Text for analysis:
Ex-FDA Official Publishes White Paper on Navigating Quality System Regulations for Combination ProductsJune 26, 2007
In a recently published white paper (registration required), Steven Richter, a former FDA official and President and Chief Scientific Officer of Microtest Labs, discusses the regulatory challenges facing combination products. The market for combination products is growing such that it is estimated to reach approximately $9.5 billion in 2009, up from $5.9 billion in 2004, according to one analyst. Another survey estimates that 30% of new products in development are combination products. This increased interest is due in part to the unique therapeutic benefits of combining drugs and medical devices, which can, for example, deliver drug to specific areas of the body.

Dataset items
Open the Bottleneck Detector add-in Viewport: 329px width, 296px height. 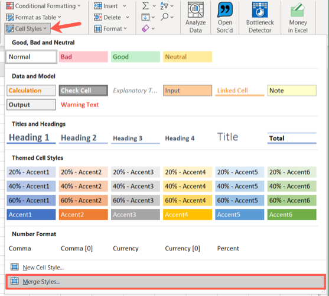[x=260, y=17]
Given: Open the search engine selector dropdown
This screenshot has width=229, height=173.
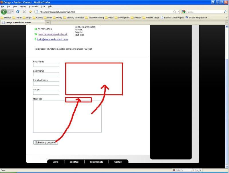Looking at the screenshot, I should pos(184,12).
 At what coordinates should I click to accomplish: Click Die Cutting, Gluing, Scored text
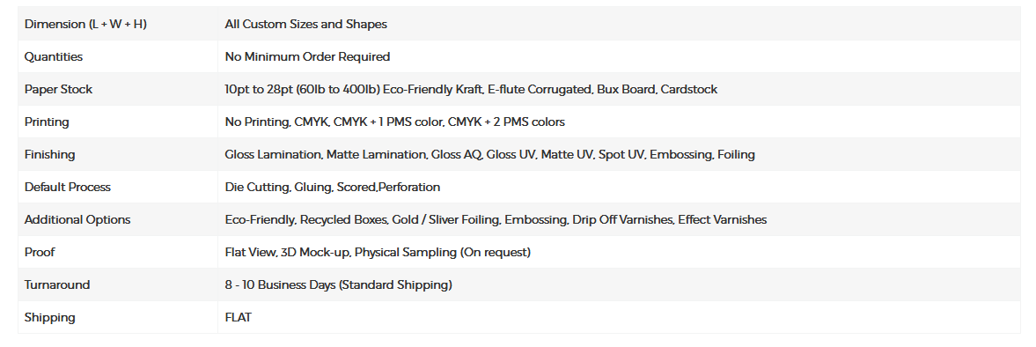pos(301,187)
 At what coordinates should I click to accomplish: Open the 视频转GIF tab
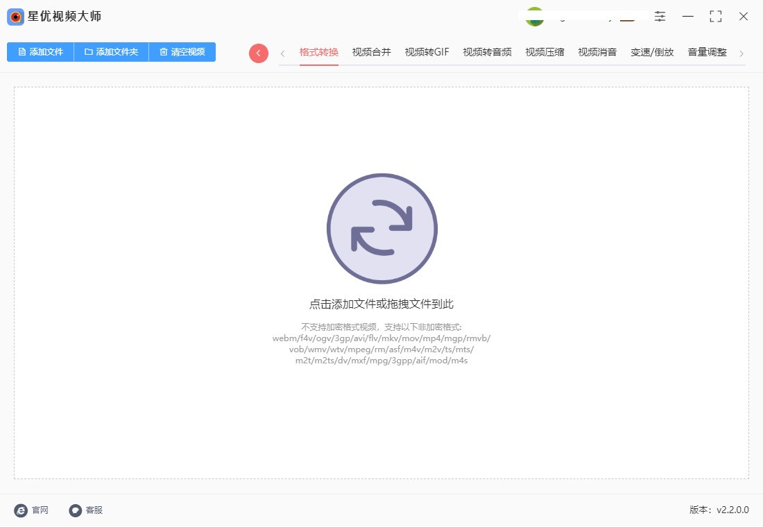click(425, 51)
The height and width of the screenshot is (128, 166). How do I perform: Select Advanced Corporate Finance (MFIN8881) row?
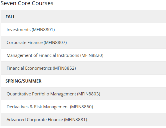83,119
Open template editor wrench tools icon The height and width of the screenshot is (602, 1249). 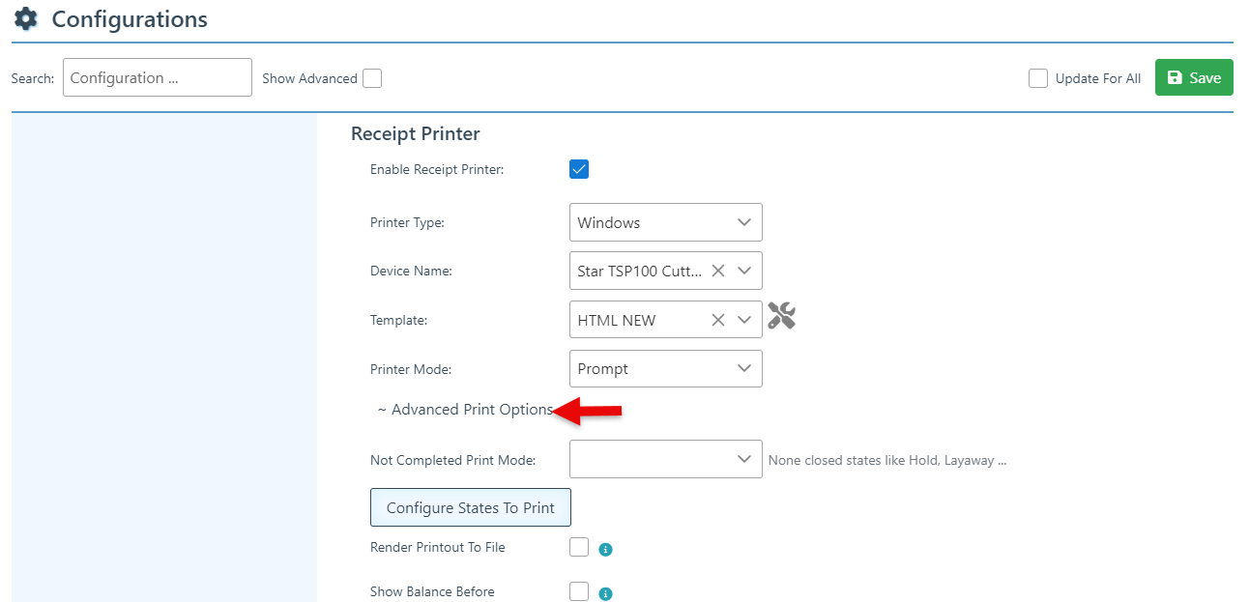point(781,316)
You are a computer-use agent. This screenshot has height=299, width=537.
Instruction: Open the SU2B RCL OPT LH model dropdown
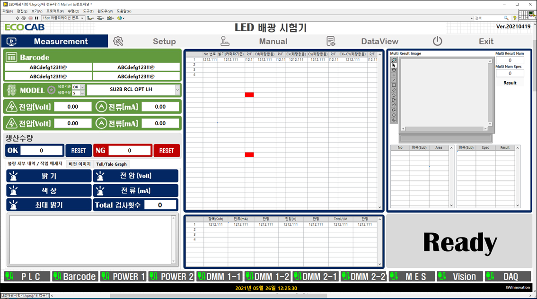click(x=177, y=90)
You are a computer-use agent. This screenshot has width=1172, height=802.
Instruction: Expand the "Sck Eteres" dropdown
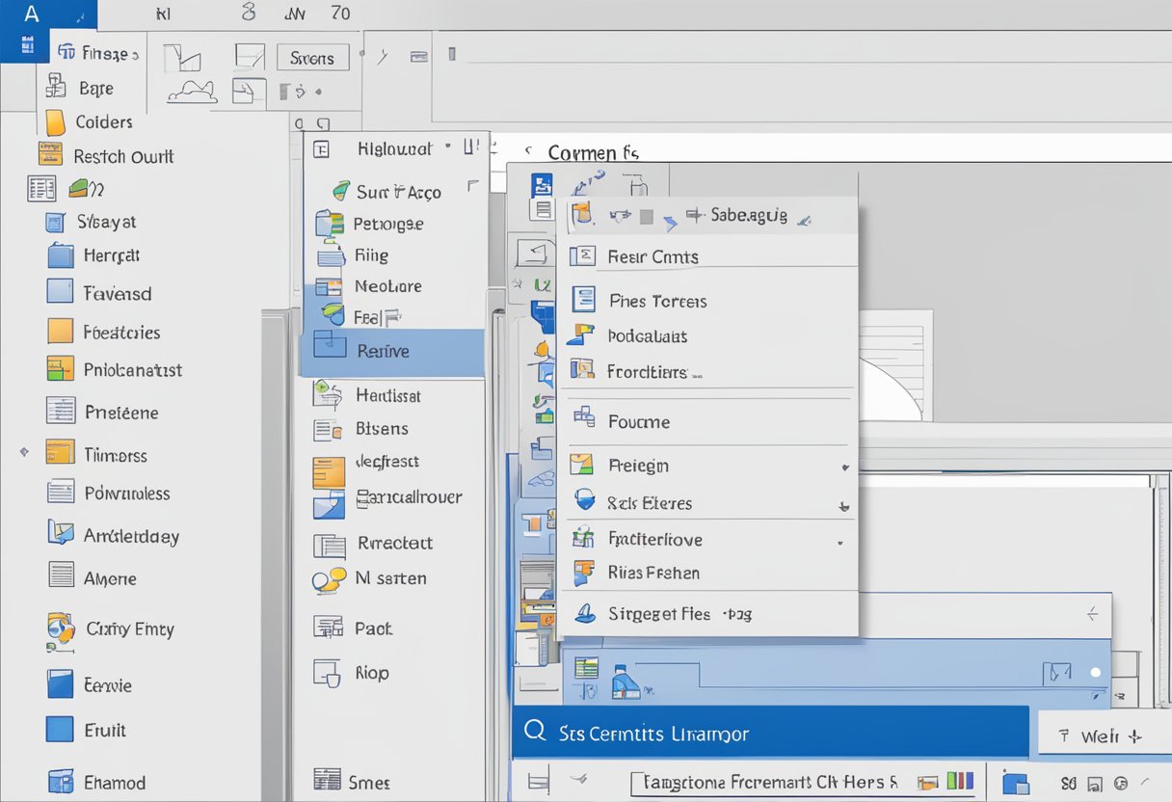tap(843, 503)
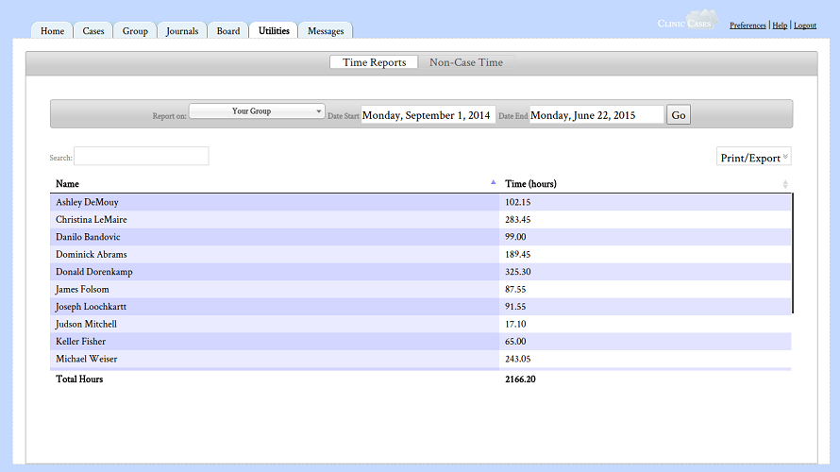Sort the table by Name column arrow
The image size is (840, 472).
(x=493, y=183)
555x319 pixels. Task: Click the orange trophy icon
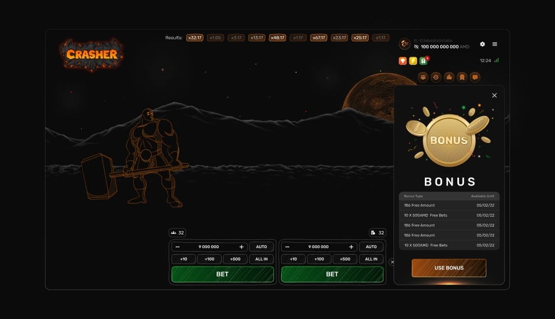pos(403,60)
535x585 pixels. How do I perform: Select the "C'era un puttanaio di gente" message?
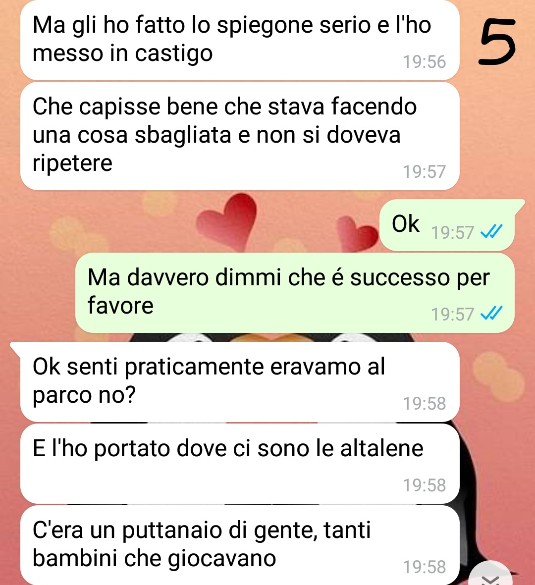click(x=240, y=545)

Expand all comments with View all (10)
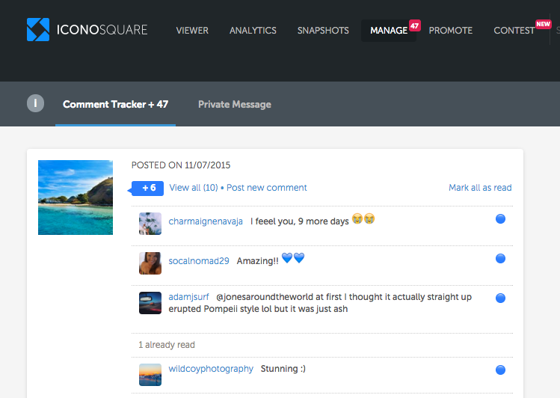click(194, 188)
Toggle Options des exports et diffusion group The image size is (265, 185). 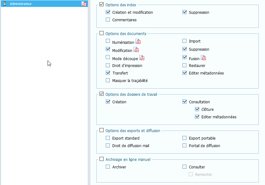pyautogui.click(x=101, y=130)
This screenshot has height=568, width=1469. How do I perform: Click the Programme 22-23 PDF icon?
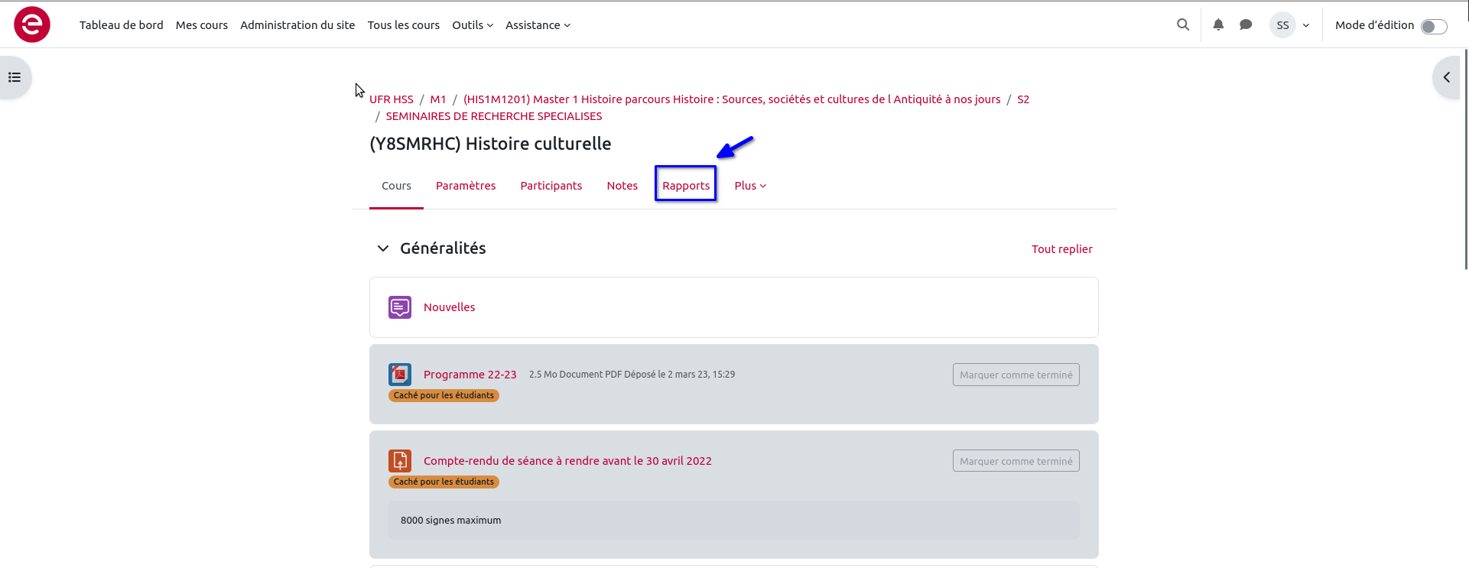(x=400, y=375)
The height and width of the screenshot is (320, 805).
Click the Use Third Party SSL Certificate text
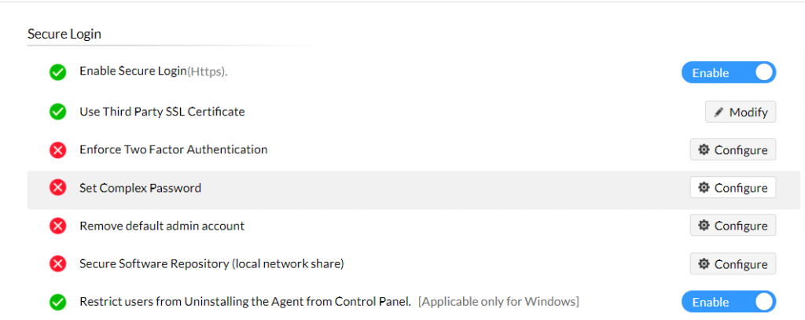tap(162, 112)
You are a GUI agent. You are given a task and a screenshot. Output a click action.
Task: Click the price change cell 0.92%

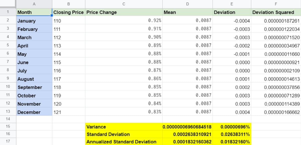[124, 20]
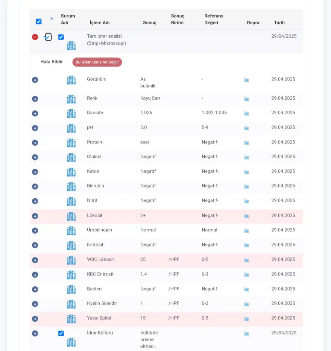
Task: Open the report graph for Yassı Epitel
Action: coord(246,318)
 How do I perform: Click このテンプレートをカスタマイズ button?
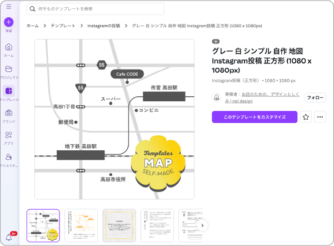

Problems to work on:
a) Reproduce the passage of the article on combination products that starts at "Ex-FDA Official Publishes" and ends at "of the body.".
b) Continue the article on combination products from the point where it stops.
This material is separate from the article on combination products.

Answers to this exercise:
a)
Ex-FDA Official Publishes White Paper on Navigating Quality System Regulations for Combination ProductsJune 26, 2007
In a recently published white paper (registration required), Steven Richter, a former FDA official and President and Chief Scientific Officer of Microtest Labs, discusses the regulatory challenges facing combination products. The market for combination products is growing such that it is estimated to reach approximately $9.5 billion in 2009, up from $5.9 billion in 2004, according to one analyst. Another survey estimates that 30% of new products in development are combination products. This increased interest is due in part to the unique therapeutic benefits of combining drugs and medical devices, which can, for example, deliver drug to specific areas of the body.

b)
FDA decides which center governs a combination product based on its primary mode of action (PMOA). A product that has a pharmaceutical PMOA will be governed by the Center for Drug Evaluation and Research (CDER). Likewise, a product with a device PMOA will be governed by the Center for Devices and Radiological Health (CDRH). Different quality regulations, however, apply to each product: good manufacturing practices (GMPs) (21 C.F.R. Parts 210, 211) apply to drugs, biologic product standards (21 C.F.R. Part 610) apply to biologics, and quality system regulations (QSR’s) (21 C.F.R. Part 820) apply to devices. Richter maintains, however, that a combination product manufacturer’s “main regulatory foundation must be the drug GMP’s” and that the GMP system must “address some of the issues with the device QSR’s.”
Richter predicts that, as FDA continues to shift its regulatory focus from product to process, the largest challenge for combination product manufacturers will be “during the scale-up process.” This is in part because “additional quality control (QC) measures are required to determine process scale-up parameter shift.” Richter also expects FDA to issue guidelines specific to combination products that incorporate Process Analytical Technology (PAT) initiatives and design of experiments (DOE) requirements “regarding both small molecule and large molecule process design and scale-up.” Moreover, Richter believes FDA will “increase cGMP regulatory action that affects both laboratory and manufacturing” as a result of its guidelines.